Le problème de Mohamed Merah n’était ni la religion ni la politique.
Citoyen français frustré de ne pas trouver sa place, sa dignité, et le
sens de la vie dans son pays, il va trouver deux causes politiques pour
exprimer son dépit : les peuples afghan et palestinien. Il s’attaque à
des symboles, l’armée, et tue juifs, chrétiens, musulmans sans
distinction. Il exprime une pensée politique d’un jeune adulte dérouté
qui n’est habité ni par les valeurs de l’islam, ni par des pensées
racistes ou antisémites. Jeune, désorienté, il a tiré sur des repères
qui avaient surtout la force et le sens de leur visibilité. Ni plus ni
moins. Un pauvre garçon, coupable et à condamner, sans l’ombre d’un
doute, même s’il fut lui-même la victime d’un ordre social qui l’avait
déjà condamné, lui et des millions d’autres, à la marginalité, à la non
reconnaissance de son statut de citoyen à égalité de droit et de chance.
Mohamed, au nom si caractérisé, fut un citoyen français issu de
l’immigration avant de devenir un terroriste d’origine immigrée. Son
destin fut très tôt enchaîné à la perception que l’on avait de ses
origines. Dans la provocation, il a bouclé la boucle : il s’est perdu
dans cette image, autant déformée que dégradante, pour devenir
« l’autre » définitif. Pour les Français de France, il n’y a plus rien
de français chez l’Arabo-musulman Mohamed.

— EXERCICE COURT A —
Indiquez si chacune des affirmations suivantes s’accorde avec le texte fourni, en répondant par oui ou par non et en citant les mots du texte qui tranchent. (i) Le problème de Mohamed Merah était la religion. (ii) Mohamed Merah était un citoyen français issu de l’immigration. (iii) Mohamed Merah était habité par des pensées racistes.

— LIGNES PRÉSENTÉES —
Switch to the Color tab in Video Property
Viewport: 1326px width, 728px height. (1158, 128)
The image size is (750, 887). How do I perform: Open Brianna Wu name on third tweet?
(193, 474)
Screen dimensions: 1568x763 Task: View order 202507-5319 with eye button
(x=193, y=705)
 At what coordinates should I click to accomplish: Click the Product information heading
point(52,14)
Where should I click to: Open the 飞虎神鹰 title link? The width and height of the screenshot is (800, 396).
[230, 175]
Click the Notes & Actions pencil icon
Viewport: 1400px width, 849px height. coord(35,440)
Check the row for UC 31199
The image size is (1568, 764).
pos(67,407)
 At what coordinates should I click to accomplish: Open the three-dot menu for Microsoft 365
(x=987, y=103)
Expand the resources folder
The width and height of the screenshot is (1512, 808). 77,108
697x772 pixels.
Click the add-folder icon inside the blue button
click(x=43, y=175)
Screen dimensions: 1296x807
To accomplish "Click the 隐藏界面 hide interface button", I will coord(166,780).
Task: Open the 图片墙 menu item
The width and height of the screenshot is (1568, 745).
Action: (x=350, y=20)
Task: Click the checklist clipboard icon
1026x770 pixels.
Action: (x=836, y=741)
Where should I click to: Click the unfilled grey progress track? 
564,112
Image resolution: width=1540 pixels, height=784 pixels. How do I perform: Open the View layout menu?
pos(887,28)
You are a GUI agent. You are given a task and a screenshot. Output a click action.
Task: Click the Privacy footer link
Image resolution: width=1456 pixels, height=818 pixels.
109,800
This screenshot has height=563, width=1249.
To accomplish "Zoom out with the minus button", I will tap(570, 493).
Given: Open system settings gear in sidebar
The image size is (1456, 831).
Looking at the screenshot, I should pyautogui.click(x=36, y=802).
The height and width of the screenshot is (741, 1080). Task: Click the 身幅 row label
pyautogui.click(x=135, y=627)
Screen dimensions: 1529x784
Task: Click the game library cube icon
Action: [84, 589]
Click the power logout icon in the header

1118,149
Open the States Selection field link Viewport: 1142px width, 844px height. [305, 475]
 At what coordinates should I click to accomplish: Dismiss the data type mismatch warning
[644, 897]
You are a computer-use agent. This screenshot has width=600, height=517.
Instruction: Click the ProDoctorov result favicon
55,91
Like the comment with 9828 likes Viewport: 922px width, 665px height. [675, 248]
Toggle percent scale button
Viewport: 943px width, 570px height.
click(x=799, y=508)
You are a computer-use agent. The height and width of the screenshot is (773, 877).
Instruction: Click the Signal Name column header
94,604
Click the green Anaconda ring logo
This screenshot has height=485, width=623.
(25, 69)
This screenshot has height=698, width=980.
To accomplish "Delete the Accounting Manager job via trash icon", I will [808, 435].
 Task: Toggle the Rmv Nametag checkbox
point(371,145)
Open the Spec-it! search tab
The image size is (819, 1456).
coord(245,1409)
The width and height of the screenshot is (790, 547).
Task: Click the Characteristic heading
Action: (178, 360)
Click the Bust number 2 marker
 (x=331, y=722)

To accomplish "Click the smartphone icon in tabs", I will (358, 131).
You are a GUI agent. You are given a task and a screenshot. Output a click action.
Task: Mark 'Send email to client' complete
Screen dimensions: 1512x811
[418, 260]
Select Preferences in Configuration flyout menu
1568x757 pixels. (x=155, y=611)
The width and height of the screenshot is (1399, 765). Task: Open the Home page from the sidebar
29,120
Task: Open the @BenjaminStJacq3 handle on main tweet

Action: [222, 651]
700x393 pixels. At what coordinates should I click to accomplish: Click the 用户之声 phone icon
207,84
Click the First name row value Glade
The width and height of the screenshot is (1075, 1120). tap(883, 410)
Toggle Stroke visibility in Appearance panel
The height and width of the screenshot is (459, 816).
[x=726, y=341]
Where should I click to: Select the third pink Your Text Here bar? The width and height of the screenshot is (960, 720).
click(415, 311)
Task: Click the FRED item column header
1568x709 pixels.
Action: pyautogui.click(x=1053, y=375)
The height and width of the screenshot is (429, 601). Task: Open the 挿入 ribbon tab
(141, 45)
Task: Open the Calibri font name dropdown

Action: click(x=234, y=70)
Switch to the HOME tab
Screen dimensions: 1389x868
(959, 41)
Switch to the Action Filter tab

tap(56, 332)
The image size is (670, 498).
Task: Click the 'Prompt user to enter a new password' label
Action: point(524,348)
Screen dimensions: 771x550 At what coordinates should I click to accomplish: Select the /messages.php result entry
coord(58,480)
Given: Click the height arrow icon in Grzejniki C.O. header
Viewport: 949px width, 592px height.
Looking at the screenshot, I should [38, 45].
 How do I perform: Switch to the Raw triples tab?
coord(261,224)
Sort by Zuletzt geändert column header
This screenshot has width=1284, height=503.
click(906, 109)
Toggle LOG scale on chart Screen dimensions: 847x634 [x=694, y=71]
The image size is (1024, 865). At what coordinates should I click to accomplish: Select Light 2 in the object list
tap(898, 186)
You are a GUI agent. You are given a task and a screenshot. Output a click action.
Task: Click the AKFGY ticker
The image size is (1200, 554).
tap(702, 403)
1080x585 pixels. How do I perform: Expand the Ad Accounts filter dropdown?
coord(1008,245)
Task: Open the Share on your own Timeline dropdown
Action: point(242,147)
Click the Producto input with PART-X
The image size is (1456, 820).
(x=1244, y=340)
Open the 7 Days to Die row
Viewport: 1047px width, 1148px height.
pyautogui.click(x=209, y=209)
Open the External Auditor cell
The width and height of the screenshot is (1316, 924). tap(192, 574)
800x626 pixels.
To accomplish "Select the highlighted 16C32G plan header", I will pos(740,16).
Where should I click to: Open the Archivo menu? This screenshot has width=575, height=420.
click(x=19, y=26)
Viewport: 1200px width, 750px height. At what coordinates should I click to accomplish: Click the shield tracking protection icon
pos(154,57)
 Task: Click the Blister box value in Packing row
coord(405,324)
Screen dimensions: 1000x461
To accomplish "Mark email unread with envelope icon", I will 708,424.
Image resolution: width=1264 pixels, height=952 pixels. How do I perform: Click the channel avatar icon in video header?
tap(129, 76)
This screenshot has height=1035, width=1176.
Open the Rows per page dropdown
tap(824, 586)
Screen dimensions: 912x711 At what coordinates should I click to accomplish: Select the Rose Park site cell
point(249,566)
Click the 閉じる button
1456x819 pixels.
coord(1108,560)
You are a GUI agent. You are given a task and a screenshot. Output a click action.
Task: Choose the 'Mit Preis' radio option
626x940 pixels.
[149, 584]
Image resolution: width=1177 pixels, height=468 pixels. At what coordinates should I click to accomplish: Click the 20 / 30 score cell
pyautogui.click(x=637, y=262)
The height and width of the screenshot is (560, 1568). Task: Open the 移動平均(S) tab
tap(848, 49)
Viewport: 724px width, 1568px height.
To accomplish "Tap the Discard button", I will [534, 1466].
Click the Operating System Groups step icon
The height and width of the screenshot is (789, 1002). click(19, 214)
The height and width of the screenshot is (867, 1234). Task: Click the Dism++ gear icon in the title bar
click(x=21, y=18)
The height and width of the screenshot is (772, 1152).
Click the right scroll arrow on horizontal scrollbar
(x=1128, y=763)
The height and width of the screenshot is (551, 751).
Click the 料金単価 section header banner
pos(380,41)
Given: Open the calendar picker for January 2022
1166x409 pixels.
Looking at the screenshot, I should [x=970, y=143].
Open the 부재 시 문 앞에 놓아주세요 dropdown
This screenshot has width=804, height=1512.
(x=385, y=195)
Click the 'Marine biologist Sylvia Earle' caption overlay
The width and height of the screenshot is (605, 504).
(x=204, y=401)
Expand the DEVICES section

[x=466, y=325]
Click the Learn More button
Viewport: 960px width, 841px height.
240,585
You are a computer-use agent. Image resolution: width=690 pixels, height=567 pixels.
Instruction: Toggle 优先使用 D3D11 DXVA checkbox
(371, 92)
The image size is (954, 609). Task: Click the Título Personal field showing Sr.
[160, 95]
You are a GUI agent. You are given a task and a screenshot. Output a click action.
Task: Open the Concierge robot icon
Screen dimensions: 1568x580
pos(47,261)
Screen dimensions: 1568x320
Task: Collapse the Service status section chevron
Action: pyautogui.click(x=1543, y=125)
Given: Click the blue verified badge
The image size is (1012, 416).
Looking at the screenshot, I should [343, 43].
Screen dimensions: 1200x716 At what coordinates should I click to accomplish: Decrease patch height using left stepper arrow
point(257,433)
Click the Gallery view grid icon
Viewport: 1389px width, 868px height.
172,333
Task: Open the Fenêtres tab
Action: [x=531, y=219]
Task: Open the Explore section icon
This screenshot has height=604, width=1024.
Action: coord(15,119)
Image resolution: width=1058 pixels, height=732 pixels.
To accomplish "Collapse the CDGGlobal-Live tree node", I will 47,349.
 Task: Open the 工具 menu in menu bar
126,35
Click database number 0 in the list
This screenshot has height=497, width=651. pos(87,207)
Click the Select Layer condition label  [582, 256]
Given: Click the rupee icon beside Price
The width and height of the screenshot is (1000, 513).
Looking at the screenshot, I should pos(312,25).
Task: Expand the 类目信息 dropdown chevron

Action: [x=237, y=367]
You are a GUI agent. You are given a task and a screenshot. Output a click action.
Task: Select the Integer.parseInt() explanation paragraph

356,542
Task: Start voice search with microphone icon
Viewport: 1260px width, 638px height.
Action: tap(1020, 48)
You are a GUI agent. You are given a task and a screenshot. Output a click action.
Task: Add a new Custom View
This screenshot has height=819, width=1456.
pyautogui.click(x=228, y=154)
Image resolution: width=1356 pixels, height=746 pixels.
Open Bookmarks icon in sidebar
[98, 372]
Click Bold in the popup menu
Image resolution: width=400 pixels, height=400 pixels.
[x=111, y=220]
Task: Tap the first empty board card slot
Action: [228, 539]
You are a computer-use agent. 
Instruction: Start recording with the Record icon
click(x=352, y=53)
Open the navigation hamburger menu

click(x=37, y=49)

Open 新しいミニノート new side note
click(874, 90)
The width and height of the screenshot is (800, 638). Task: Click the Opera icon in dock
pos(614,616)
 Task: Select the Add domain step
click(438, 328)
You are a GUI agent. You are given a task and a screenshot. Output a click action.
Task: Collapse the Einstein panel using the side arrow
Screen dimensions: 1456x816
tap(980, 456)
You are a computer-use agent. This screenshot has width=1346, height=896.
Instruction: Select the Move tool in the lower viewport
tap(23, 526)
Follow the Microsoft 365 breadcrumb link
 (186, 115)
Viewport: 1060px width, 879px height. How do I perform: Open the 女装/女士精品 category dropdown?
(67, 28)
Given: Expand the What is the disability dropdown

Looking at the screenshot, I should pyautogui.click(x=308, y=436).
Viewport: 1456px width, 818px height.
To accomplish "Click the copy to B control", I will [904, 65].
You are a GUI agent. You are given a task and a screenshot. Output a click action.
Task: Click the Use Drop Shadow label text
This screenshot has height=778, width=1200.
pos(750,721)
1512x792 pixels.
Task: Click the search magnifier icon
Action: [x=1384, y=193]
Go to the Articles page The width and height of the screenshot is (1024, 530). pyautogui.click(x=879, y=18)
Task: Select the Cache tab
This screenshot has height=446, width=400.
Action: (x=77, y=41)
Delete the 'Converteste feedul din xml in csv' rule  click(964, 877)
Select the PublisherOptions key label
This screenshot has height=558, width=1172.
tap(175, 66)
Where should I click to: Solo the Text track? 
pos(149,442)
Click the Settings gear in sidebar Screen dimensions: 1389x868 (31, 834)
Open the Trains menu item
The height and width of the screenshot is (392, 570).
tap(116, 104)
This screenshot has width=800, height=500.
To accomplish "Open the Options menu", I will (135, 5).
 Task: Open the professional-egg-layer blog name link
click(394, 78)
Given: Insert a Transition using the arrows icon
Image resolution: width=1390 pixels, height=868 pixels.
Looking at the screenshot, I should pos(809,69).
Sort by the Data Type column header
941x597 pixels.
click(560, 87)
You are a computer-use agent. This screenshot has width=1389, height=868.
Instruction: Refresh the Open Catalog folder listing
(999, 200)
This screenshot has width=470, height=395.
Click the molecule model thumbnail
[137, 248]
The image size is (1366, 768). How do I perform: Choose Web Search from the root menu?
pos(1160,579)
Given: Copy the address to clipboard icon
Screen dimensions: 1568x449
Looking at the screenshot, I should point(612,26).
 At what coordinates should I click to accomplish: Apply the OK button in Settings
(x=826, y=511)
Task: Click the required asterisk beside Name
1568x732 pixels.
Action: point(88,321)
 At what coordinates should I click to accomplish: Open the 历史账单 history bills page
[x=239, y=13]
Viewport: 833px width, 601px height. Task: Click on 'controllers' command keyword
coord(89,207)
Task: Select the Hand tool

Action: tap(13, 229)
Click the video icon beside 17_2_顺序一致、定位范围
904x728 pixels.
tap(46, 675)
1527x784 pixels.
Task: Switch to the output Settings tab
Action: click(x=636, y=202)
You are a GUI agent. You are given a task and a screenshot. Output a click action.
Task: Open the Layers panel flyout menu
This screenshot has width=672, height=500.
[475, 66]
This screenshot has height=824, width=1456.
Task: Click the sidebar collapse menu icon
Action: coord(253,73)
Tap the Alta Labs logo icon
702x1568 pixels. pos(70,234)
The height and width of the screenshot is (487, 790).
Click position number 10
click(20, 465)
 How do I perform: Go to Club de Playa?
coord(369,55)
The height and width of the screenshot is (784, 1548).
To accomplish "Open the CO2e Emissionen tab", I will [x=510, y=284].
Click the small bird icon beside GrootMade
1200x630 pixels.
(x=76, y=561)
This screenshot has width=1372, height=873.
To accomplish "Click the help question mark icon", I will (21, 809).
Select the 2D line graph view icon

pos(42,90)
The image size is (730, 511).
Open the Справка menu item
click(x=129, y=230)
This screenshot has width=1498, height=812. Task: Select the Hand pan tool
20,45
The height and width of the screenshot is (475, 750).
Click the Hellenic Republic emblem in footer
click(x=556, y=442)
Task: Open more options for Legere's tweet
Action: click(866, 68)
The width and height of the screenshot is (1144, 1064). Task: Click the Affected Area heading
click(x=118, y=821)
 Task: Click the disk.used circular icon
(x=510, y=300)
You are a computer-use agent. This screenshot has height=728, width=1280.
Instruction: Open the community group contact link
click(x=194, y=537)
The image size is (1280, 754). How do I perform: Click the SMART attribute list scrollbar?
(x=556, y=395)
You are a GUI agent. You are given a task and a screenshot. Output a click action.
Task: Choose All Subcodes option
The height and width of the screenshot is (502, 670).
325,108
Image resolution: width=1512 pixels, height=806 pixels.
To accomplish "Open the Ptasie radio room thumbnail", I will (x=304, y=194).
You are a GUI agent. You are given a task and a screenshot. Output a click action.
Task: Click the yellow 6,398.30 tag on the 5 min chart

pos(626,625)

— EXERCICE COURT B —
Recopiez les lignes de la ligne contenant « Click Bold in the popup menu » jusqu’à celle contenant « click(438, 328) », toutes deux incluses, en substituant « button » à « icon » et sans rien modifier d’autre.

— BONNE RÉPONSE A —
(i) Non : « Le problème de Mohamed Merah n’était ni la religion ni la politique. »
(ii) Oui : « Mohamed, au nom si caractérisé, fut un citoyen français issu de l’immigration »
(iii) Non : « qui n’est habité ni par les valeurs de l’islam, ni par des pensées racistes ou antisémites »

— BONNE RÉPONSE B —
Click Bold in the popup menu
Image resolution: width=400 pixels, height=400 pixels.
[x=111, y=220]
Task: Tap the first empty board card slot
Action: [228, 539]
You are a computer-use agent. 
Instruction: Start recording with the Record button
click(x=352, y=53)
Open the navigation hamburger menu

click(x=37, y=49)

Open 新しいミニノート new side note
click(874, 90)
The width and height of the screenshot is (800, 638). Task: Click the Opera button in dock
pos(614,616)
 Task: Select the Add domain step
click(438, 328)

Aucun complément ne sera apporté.